My Grip Before & After Changing The Right Hand


When I would lose focus or try to really pound one off the tee, my right hand would turn over and my dreaded snap hook would rear its head.  So, I’m speaking from experience here, and I was a pretty decent athlete in my day, but still couldn’t overcome the issue of the grip.

So, you definitely don’t want to be trying to shut the face of your club going back – that’s a Modern Golf Swing compensation for a stance and pivot that aren’t even close to being optimal, and it’s also why so few golfers these days play solid golf for more a season or two before beginning to struggle.

Why was Jack Nicklaus so good for so long?

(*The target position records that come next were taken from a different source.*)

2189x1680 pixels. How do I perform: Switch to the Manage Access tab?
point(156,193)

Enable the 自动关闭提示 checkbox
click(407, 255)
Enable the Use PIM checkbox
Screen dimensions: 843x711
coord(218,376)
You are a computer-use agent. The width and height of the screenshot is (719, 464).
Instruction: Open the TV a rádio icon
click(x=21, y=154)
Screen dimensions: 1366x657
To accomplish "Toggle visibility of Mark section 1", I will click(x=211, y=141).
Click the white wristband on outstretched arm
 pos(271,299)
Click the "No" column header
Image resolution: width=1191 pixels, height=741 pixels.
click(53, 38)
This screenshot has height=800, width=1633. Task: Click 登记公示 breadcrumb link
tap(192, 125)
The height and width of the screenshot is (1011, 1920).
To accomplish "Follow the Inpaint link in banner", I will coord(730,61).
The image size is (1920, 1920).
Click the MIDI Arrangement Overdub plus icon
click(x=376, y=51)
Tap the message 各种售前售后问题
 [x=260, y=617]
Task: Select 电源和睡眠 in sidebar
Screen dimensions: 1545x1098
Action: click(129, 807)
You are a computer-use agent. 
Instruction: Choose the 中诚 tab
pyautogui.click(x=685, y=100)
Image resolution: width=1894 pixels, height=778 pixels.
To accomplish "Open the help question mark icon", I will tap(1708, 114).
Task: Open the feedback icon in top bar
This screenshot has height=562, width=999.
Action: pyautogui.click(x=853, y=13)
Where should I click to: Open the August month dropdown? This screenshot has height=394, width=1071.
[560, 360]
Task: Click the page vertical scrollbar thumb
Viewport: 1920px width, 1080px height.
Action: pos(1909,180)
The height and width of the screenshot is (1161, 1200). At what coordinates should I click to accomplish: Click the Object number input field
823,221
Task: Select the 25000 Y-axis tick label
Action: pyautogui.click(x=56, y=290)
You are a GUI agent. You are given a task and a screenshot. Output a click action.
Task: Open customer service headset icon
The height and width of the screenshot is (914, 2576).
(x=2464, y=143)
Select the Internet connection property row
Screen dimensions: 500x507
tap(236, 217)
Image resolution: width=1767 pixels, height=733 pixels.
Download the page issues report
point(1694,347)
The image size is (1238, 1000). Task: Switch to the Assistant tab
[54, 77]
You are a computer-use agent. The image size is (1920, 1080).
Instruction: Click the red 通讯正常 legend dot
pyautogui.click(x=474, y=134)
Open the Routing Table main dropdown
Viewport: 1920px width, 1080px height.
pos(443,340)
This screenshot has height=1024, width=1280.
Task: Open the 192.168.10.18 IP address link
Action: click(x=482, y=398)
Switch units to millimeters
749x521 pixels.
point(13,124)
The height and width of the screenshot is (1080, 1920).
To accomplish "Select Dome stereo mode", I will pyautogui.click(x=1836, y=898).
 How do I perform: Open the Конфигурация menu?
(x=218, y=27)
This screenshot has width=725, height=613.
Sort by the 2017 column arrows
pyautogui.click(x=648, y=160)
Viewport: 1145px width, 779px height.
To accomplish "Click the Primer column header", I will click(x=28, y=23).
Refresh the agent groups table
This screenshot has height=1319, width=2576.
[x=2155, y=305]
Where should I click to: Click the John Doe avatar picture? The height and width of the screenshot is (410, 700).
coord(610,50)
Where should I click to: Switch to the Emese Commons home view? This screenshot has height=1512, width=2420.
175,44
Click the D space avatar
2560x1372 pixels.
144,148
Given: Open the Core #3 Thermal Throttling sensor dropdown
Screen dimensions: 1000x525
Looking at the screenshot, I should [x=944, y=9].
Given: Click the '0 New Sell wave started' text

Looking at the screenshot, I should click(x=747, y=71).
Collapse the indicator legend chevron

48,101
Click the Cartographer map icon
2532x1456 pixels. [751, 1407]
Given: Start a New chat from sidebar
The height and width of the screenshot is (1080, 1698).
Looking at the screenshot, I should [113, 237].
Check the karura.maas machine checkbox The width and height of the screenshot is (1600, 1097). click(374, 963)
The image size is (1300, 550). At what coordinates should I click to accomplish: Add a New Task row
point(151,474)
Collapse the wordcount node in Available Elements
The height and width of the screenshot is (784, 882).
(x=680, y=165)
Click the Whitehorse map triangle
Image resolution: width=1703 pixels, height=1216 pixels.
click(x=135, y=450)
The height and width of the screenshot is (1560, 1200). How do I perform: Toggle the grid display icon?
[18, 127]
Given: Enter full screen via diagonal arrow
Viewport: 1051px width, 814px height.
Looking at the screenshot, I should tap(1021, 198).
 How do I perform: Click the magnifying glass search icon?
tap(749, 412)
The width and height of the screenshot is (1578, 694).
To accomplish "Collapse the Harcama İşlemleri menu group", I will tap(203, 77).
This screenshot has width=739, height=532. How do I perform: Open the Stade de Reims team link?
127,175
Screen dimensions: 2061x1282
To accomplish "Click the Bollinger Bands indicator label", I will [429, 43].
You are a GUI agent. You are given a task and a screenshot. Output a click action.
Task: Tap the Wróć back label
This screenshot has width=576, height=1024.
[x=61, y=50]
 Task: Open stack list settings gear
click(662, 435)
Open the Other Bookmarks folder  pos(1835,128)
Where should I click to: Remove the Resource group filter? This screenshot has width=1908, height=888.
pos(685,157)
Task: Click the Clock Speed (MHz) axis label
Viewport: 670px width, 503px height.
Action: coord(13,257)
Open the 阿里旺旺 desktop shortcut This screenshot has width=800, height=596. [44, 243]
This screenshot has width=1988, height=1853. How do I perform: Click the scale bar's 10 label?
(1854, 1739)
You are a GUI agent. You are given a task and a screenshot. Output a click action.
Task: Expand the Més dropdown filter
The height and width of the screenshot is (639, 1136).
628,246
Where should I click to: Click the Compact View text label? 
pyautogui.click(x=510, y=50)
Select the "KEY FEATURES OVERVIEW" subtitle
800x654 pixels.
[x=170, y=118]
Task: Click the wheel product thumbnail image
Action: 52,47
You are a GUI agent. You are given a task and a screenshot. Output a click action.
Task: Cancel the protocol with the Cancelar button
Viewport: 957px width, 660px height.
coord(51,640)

Because his swing was fundamentally basic and mechanically-sound, so much that he was very close to optimal – so when he was over the ball, he could just swing away with all the confidence he had, and expect a great or good result.

When he got careless with his setup was when he would struggle briefly before righting the ship.

Scottie Scheffler has issues with his swing, but his consistency is a testament to his athleticism and hand-eye coordination, not to the way he swings.

I’m not Scottie Scheffler, and neither are you, so do it the easy way – properly and without compensations and manipulations.

7 thoughts on “No. 1 Reason To NOT Follow YouTubers If You’re Swinging Classically

  1. AK's avatarAK

    unless you have access to a range 24/7 just focus on having something simple. So long as the ball goes on the fairway, it’s the same result anyway. No need to worry, guys.

  2. AK's avatarAK

    at the beginning of his video he wasn’t even turning his chest with the taking of the club…It immediately made me think of Mike Dunaway’s video. Watch the two and compare: https://www.youtube.com/watch?v=ErZBLJt0uXs

    It is so tragic that Dunaway was/is only known to a small crowd whilst these social media clowns get millions from giving awful advice.

  3. Kaushal Balagurusamy's avatarKaushal Balagurusamy

    Curious about what you think of youtuber’s obsessing over morikawa’s super weak left wrist that he bows at top to square the clubface – what does a proper wrist hinge look like under MCS?

    1. DJ Watts's avatarDJ Watts Post author

      Hi Kaushal!

      That’s just another compensation in a Modern Golf Swing model, where bowing the wrist shuts the face just as a different way is shown in this particular post.

      MCS just stands for Mechanically-Correct Swing, but since you set up to the ball with the face square to the target line, it should return to the ball the same way without any manipulation. You simply cock the right or trailing wrist on the back pivot and then straighten it into and through impact.